There's more going on here too.

Alongside Critique, Microsoft also launched a Model Council feature. Council runs Anthropic and OpenAI models simultaneously, with each producing a standalone report and a judge model evaluating where the responses agree and diverge [Constellation Research]. Users can literally compare how GPT and Claude approach the same research question, side by side, before deciding which output to use.

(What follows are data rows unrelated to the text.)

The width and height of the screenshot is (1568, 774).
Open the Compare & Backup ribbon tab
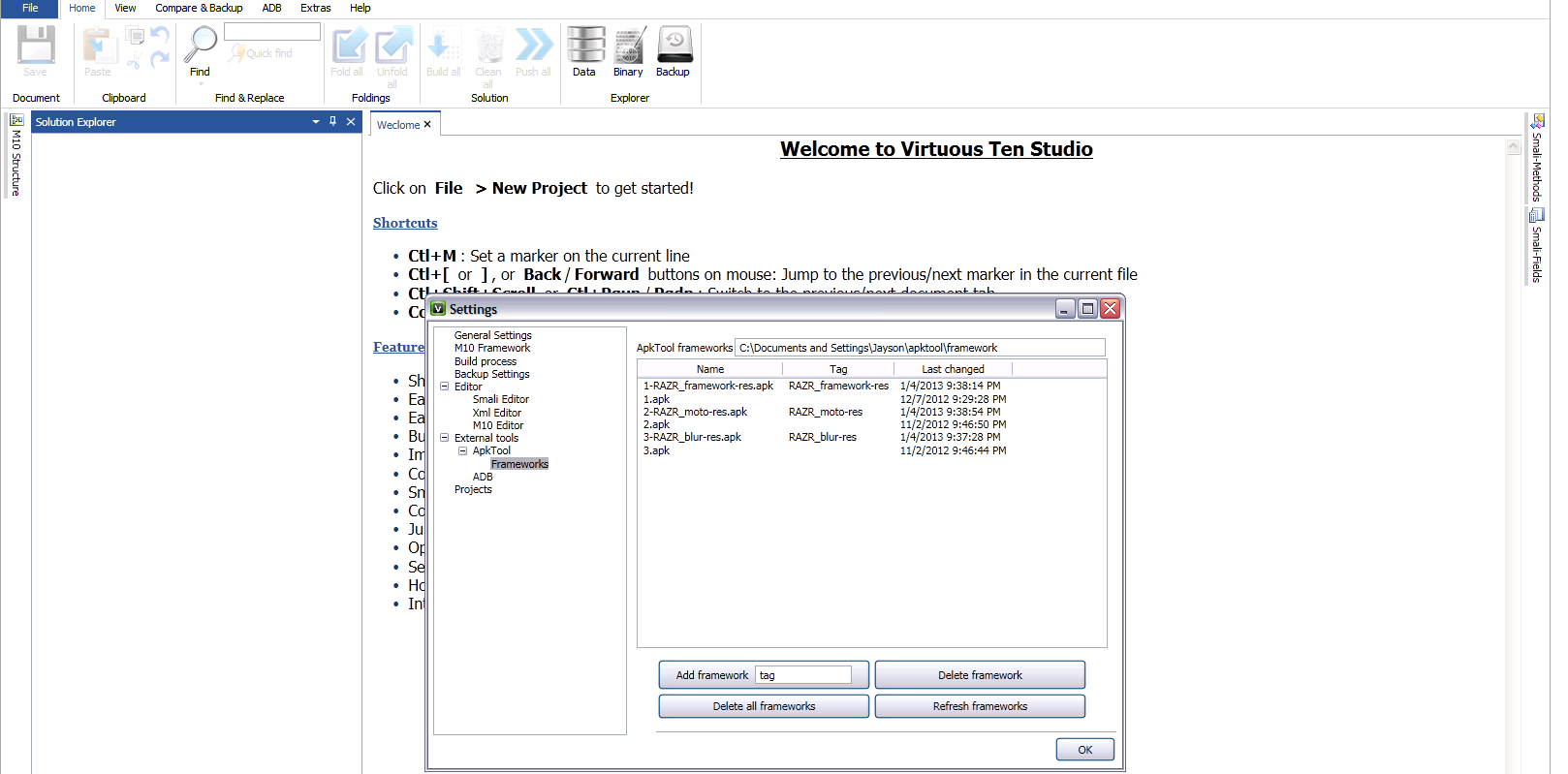(199, 8)
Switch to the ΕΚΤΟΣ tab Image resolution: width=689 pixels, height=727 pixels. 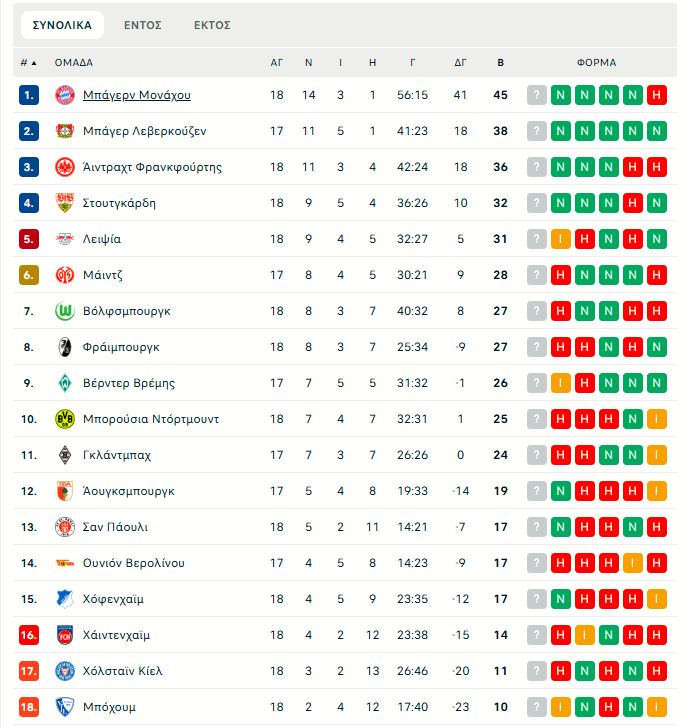(x=212, y=25)
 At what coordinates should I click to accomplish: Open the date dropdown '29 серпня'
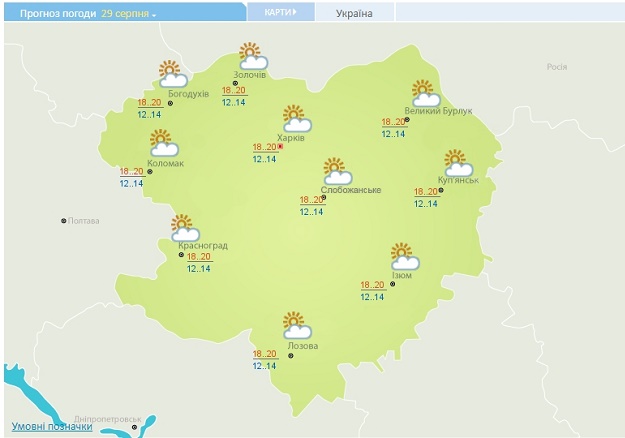tap(129, 15)
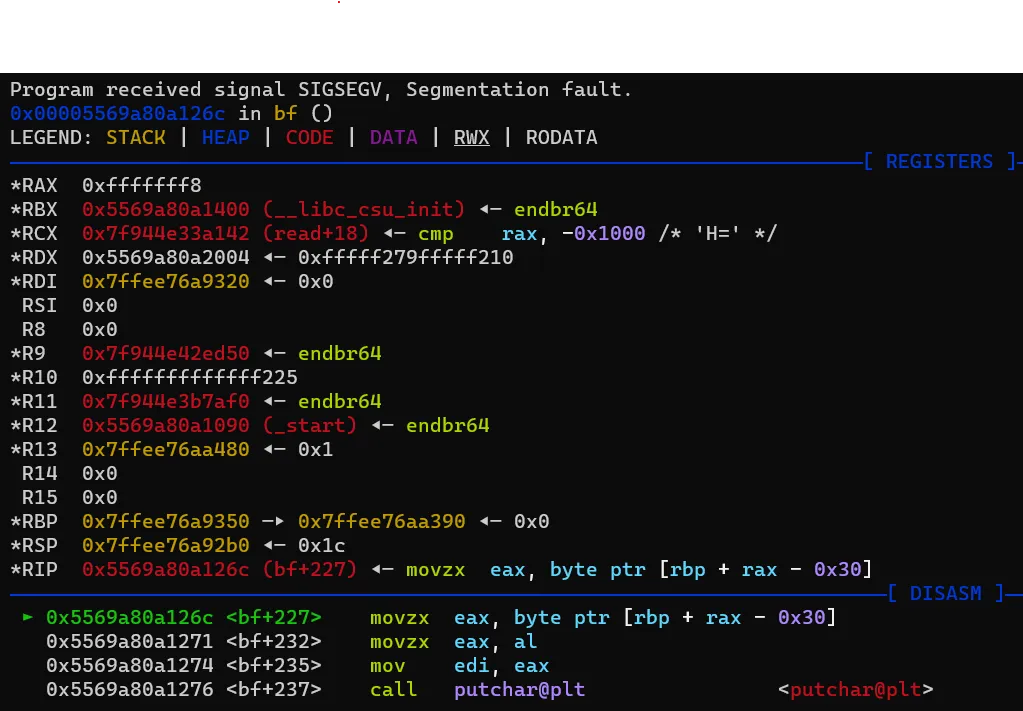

On top of that, Microsoft launched Copilot Cowork through the Frontier early access program, a tool for handling long-running, multi-step workflows autonomously across apps like Excel, Outlook, and SharePoint, built on Anthropic's Cowork technology [Techzine Global]. Users describe an outcome they want, and the system figures out the steps and executes them without needing a human to prompt every action. That's a meaningful step up from Copilot's previous single-shot output style.

Why Microsoft really needs this to work

There's an honest business reason behind all of this. Only 3.3% of Microsoft's 450 million commercial Microsoft 365 users actually pay for Copilot right now. That's about 15 million paid seats [WinBuzzer]. For a product Microsoft has been pushing hard for over a year, that's a slower adoption rate than the company would like.

More compelling features, especially ones that feel genuinely useful rather than just impressive in demos, are exactly what Microsoft needs to convert the other 96.7%.

The multi-model approach is a smart bet here because it makes the quality argument easier to make. When you can show that two models checking each other's work produce better research outputs, that's a tangible reason for an enterprise buyer to upgrade their subscription.

The bigger picture

What Microsoft is doing here is worth keeping an eye on, because other platforms will likely follow. The multi-model approach is likely to be adopted by other hyperscalers like Amazon and Google Cloud as they expand their own model catalogs [Constellation Research].

We're moving away from "which model do you use?" as the key question. The next generation of serious AI tools will be built around orchestration: which models do you combine, at which step, for which task?

Microsoft is making a strong early bet on that answer. And for once, Copilot has something genuinely different to show for it.